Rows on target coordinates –
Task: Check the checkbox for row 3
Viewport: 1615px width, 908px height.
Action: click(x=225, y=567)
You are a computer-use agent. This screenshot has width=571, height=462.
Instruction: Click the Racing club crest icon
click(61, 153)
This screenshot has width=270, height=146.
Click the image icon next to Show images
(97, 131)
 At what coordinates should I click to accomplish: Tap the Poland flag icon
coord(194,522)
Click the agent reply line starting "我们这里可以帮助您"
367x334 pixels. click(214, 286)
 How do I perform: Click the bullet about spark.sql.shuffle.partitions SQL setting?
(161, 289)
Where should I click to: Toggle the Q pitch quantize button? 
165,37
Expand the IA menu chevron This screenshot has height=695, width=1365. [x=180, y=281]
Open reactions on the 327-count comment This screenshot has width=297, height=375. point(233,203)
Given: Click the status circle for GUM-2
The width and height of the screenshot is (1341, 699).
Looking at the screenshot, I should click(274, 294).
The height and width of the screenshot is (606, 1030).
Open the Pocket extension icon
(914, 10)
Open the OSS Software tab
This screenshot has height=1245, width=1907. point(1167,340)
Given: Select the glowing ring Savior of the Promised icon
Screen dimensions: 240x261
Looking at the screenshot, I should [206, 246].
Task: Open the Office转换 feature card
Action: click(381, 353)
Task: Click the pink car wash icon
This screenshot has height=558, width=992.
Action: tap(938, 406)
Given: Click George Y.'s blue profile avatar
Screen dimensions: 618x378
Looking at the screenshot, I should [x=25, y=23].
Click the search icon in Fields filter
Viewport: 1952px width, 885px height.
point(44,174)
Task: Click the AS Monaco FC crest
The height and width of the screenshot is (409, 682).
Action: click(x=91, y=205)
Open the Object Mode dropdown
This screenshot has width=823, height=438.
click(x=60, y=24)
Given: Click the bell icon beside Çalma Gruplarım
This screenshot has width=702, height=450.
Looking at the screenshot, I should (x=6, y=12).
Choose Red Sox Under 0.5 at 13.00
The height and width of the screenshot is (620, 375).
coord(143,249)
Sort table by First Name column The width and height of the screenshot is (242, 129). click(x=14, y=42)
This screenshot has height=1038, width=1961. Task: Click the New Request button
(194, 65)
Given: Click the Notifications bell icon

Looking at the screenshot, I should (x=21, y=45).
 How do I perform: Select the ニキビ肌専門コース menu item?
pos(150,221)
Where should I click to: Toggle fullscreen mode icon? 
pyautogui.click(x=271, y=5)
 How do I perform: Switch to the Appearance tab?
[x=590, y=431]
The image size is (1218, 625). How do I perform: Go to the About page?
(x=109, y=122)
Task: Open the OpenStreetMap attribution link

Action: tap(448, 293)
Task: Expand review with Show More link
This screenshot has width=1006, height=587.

What the task asks –
Reproduce every row above character for character, changing nothing.

Completed exercise –
Task: Check the checkbox for row 3
Viewport: 1615px width, 908px height.
Action: click(x=225, y=567)
You are a computer-use agent. This screenshot has width=571, height=462.
Instruction: Click the Racing club crest icon
click(61, 153)
This screenshot has width=270, height=146.
Click the image icon next to Show images
(97, 131)
 At what coordinates should I click to accomplish: Tap the Poland flag icon
coord(194,522)
Click the agent reply line starting "我们这里可以帮助您"
367x334 pixels. click(214, 286)
 How do I perform: Click the bullet about spark.sql.shuffle.partitions SQL setting?
(161, 289)
Where should I click to: Toggle the Q pitch quantize button? 
165,37
Expand the IA menu chevron This screenshot has height=695, width=1365. [x=180, y=281]
Open reactions on the 327-count comment This screenshot has width=297, height=375. point(233,203)
Given: Click the status circle for GUM-2
The width and height of the screenshot is (1341, 699).
Looking at the screenshot, I should click(274, 294).
The height and width of the screenshot is (606, 1030).
Open the Pocket extension icon
(914, 10)
Open the OSS Software tab
This screenshot has height=1245, width=1907. point(1167,340)
Given: Select the glowing ring Savior of the Promised icon
Screen dimensions: 240x261
Looking at the screenshot, I should [206, 246].
Task: Open the Office转换 feature card
Action: click(381, 353)
Task: Click the pink car wash icon
This screenshot has height=558, width=992.
Action: tap(938, 406)
Given: Click George Y.'s blue profile avatar
Screen dimensions: 618x378
Looking at the screenshot, I should [x=25, y=23].
Click the search icon in Fields filter
Viewport: 1952px width, 885px height.
point(44,174)
Task: Click the AS Monaco FC crest
The height and width of the screenshot is (409, 682).
Action: click(x=91, y=205)
Open the Object Mode dropdown
This screenshot has width=823, height=438.
click(x=60, y=24)
Given: Click the bell icon beside Çalma Gruplarım
This screenshot has width=702, height=450.
Looking at the screenshot, I should (x=6, y=12).
Choose Red Sox Under 0.5 at 13.00
The height and width of the screenshot is (620, 375).
coord(143,249)
Sort table by First Name column The width and height of the screenshot is (242, 129). click(x=14, y=42)
This screenshot has height=1038, width=1961. Task: Click the New Request button
(194, 65)
Given: Click the Notifications bell icon

Looking at the screenshot, I should (x=21, y=45).
 How do I perform: Select the ニキビ肌専門コース menu item?
pos(150,221)
Where should I click to: Toggle fullscreen mode icon? 
pyautogui.click(x=271, y=5)
 How do I perform: Switch to the Appearance tab?
[x=590, y=431]
The image size is (1218, 625). How do I perform: Go to the About page?
(x=109, y=122)
Task: Open the OpenStreetMap attribution link

Action: tap(448, 293)
Task: Expand review with Show More link
This screenshot has width=1006, height=587.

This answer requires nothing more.